眼见男人动了手,萧廷善的侍卫当即上前将他摁住,随后一把扔出到一旁。
男人坐在地上,哭的泣不成声。
“都怪我…都怪我啊……”
萧廷善站在众人之中,神色不变,只是没有来的让人觉得卸去了几分温润,多了些冰冷。
沈舒意直视着他,缓缓道:“我想,这也就能解释了为什么黄莺脸上的胎记被毁,到底是不是世子的仇家所为,相信世子心里清楚。”
萧廷善轻笑了笑,带了些自嘲。
没想到,这一局,他到底是输了。
他未对此事多做言论,只是道:“即便沈小姐坏了我的事,连城先生一样不会救你哥哥。”
“无妨,左右我哥哥也不需要这种龌蹉手段来续命。”
沈舒意话音落下, 连城似乎才想通这其中的关节,食指指着萧廷善气的发抖:“所以,这一切都是你设计的!这少女也是你害死的!!!”
面对着连城,萧廷善仍旧伪善。
虽被拆穿,他却是道:“先生这是哪里的话,黄莺是被闯入的贼人杀死,院子中众人皆能作证。”
“你!你为了一己私利,枉顾他人性命,你简直是丧尽天良!”连城当真气的不轻。
他固然从一开始就对萧廷善感观不好,却也能理解,有时候有些人,想要自己出手的急切。
可他还是低估了人性,没想到这位看起来风度翩翩、温润无害的男子竟然如此不择手段!
这一次,萧廷善神色平静,直视着连城道:“那么先生呢?先生多年不再问诊,坐看无数生命逝去,又同草菅人命的贼寇有什么差别?”

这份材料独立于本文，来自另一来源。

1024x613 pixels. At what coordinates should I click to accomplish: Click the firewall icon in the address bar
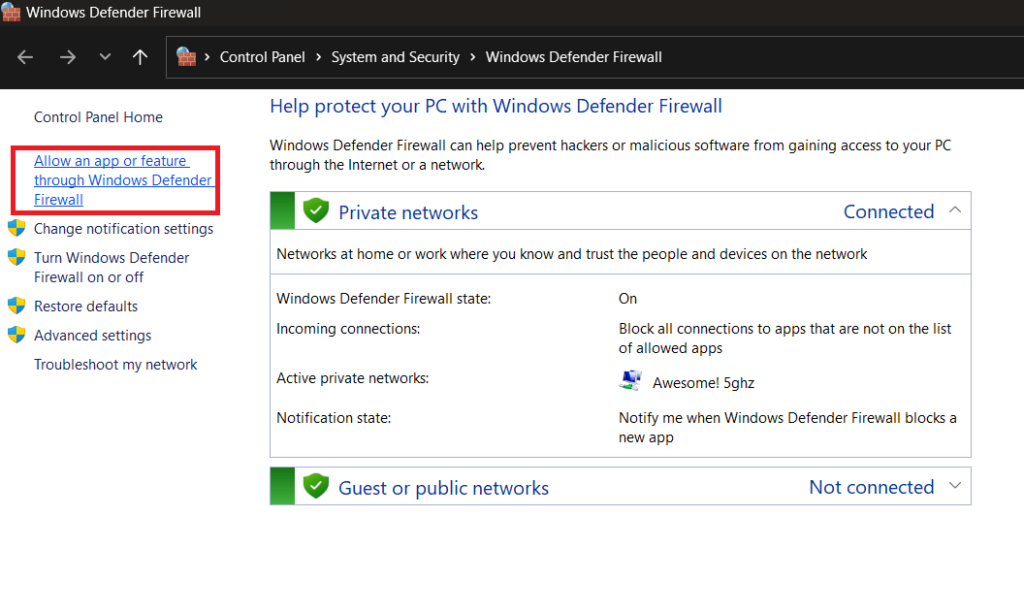[x=187, y=57]
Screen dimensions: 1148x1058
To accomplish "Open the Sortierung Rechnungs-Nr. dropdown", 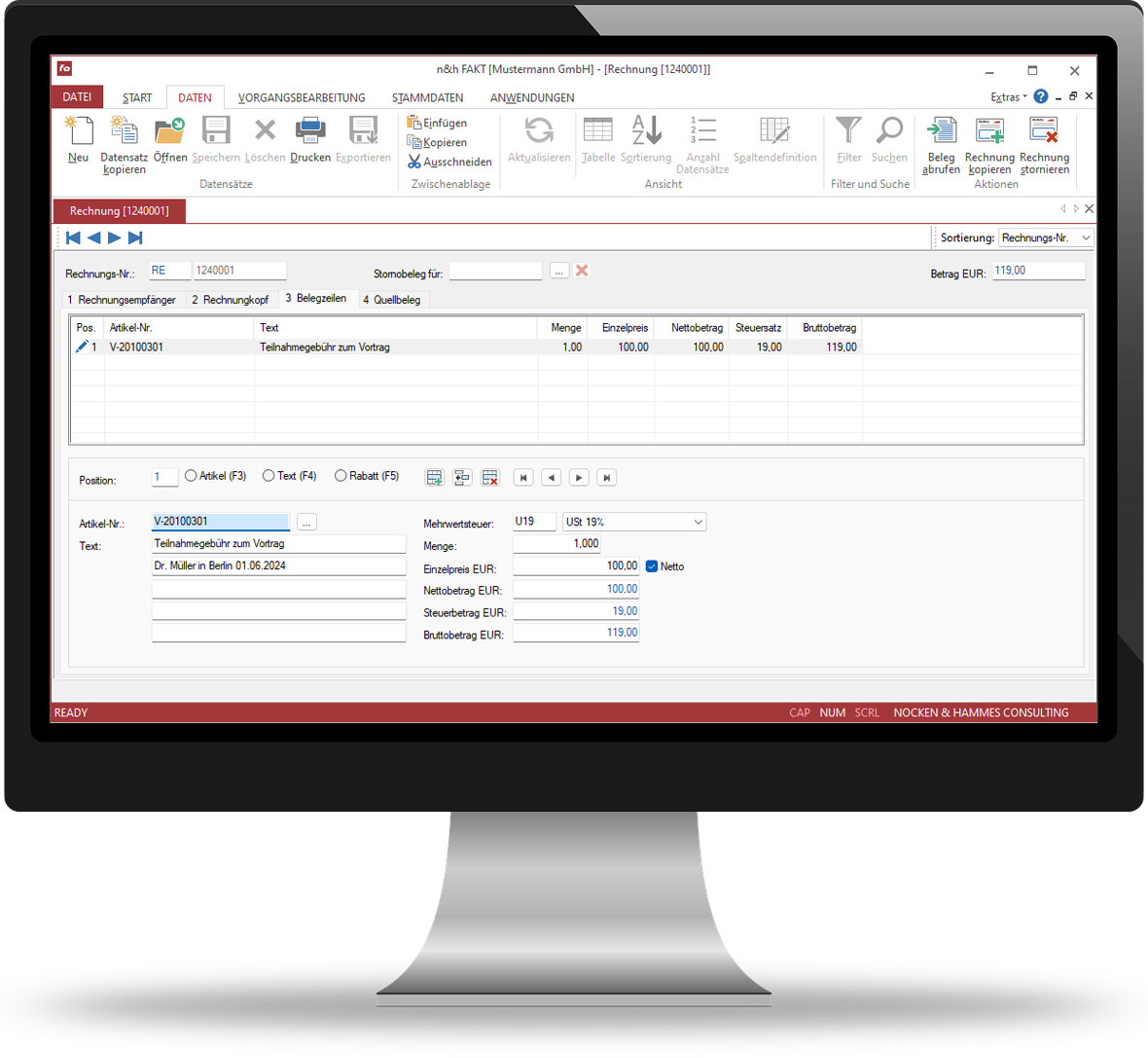I will click(1086, 237).
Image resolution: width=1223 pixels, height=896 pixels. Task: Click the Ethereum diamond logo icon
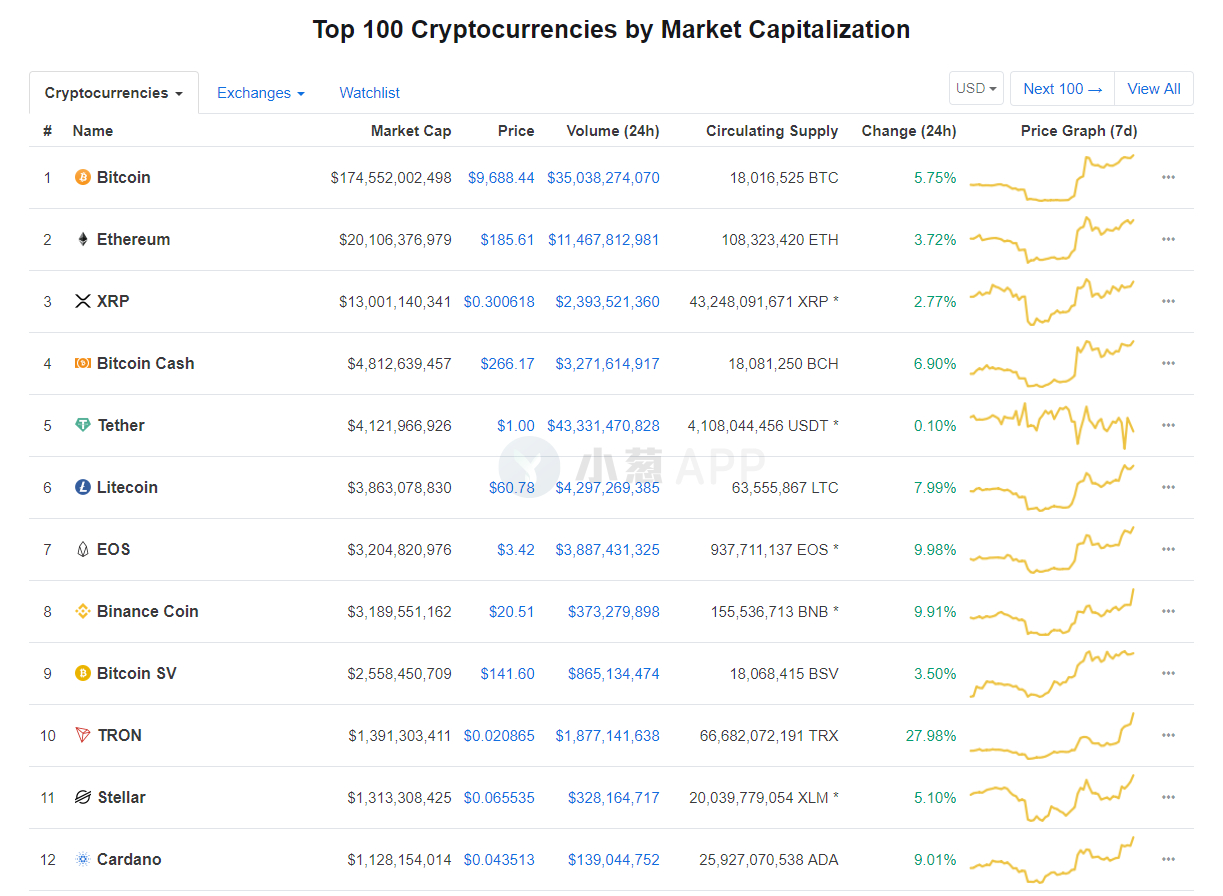(83, 240)
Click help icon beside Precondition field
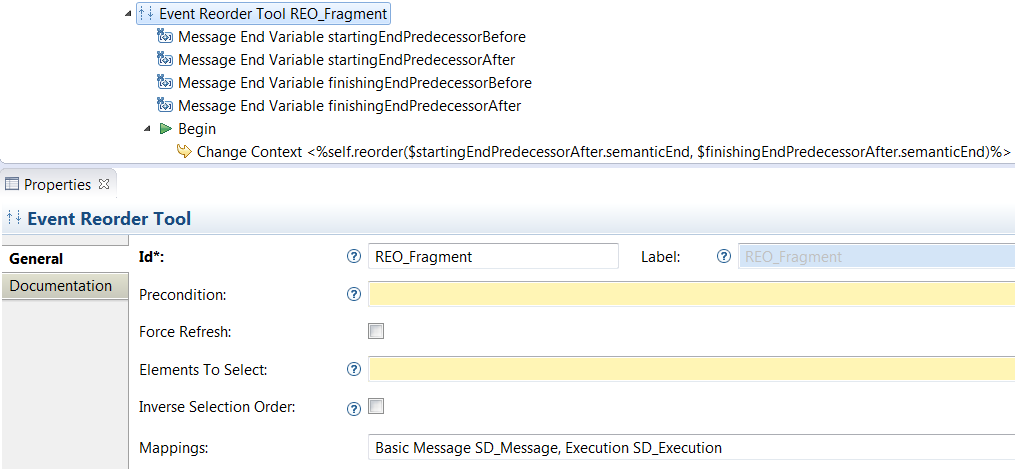Viewport: 1015px width, 469px height. click(353, 295)
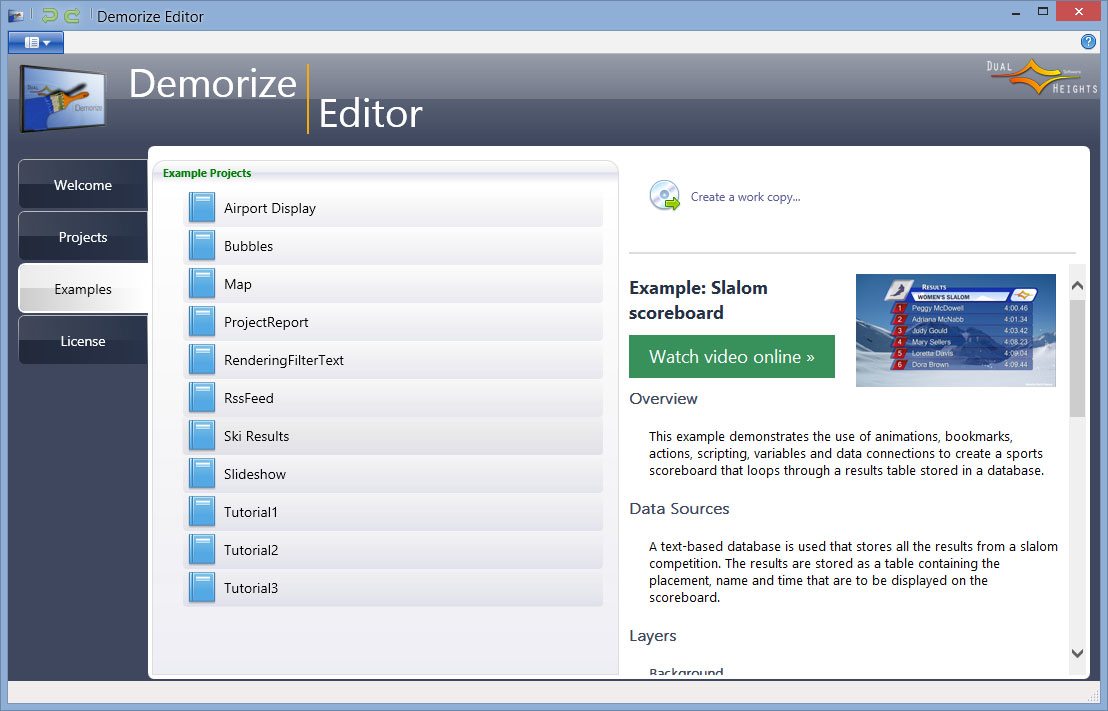Open the blue application menu dropdown
The height and width of the screenshot is (711, 1108).
pos(36,42)
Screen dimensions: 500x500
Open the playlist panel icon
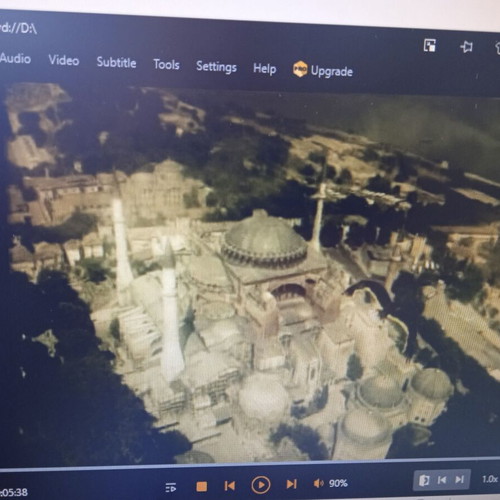pos(171,487)
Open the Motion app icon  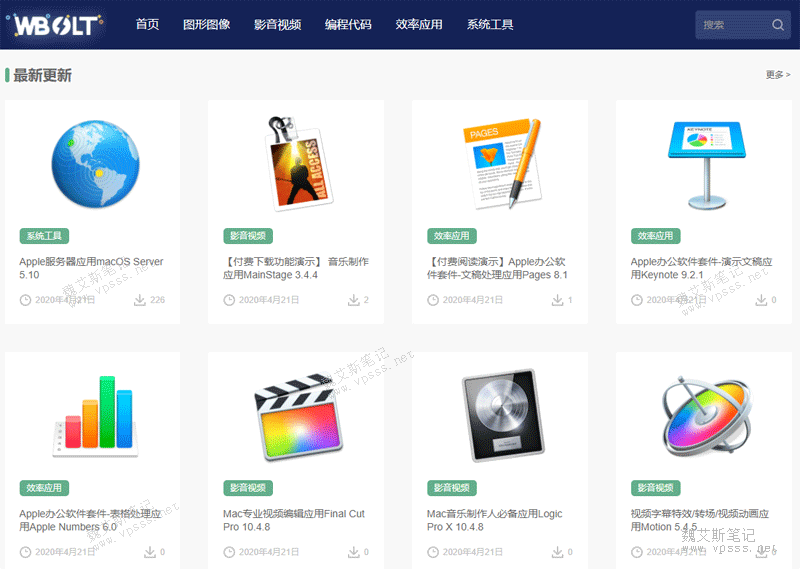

连城怔住,似乎从未想过,自己不愿出手救人,会等同于谋害。
萧廷善再度道:“同样是让人身死,先生的行径又有什么不同?”
连城虽然说话难听,却算不得口舌利落、能言善辩之人。
此刻面对萧廷善的质问,干涸的唇瓣动了动,几次,却没能说出些什么。
显然,这对他打击极大。
沈舒意冷声道:“宋世子这是哪里学来的道理,先生救人与否,从不曾伤害过旁人,世子为给自己续命,先是杀害黄莺,又派人追杀其养父母灭口,这如何没有差别?”
一个是不主动救人,一个却是主动害人。
如今到了萧廷善口中,却成了一码事,着实可笑。
江连亦是忍不住道:“世子看着良善,实则蛇蝎心肠,当真是让人作呕!”
萧廷善抬眸看向这个几次插嘴的少年,只觉得此人有些眼熟,一时却想不起是在何处见过。
另一边的汉子和妇人,听见沈舒意和江连的话,回过神来,怒视着萧廷善道:“是你要杀我们?是你派人一路在杀我们!”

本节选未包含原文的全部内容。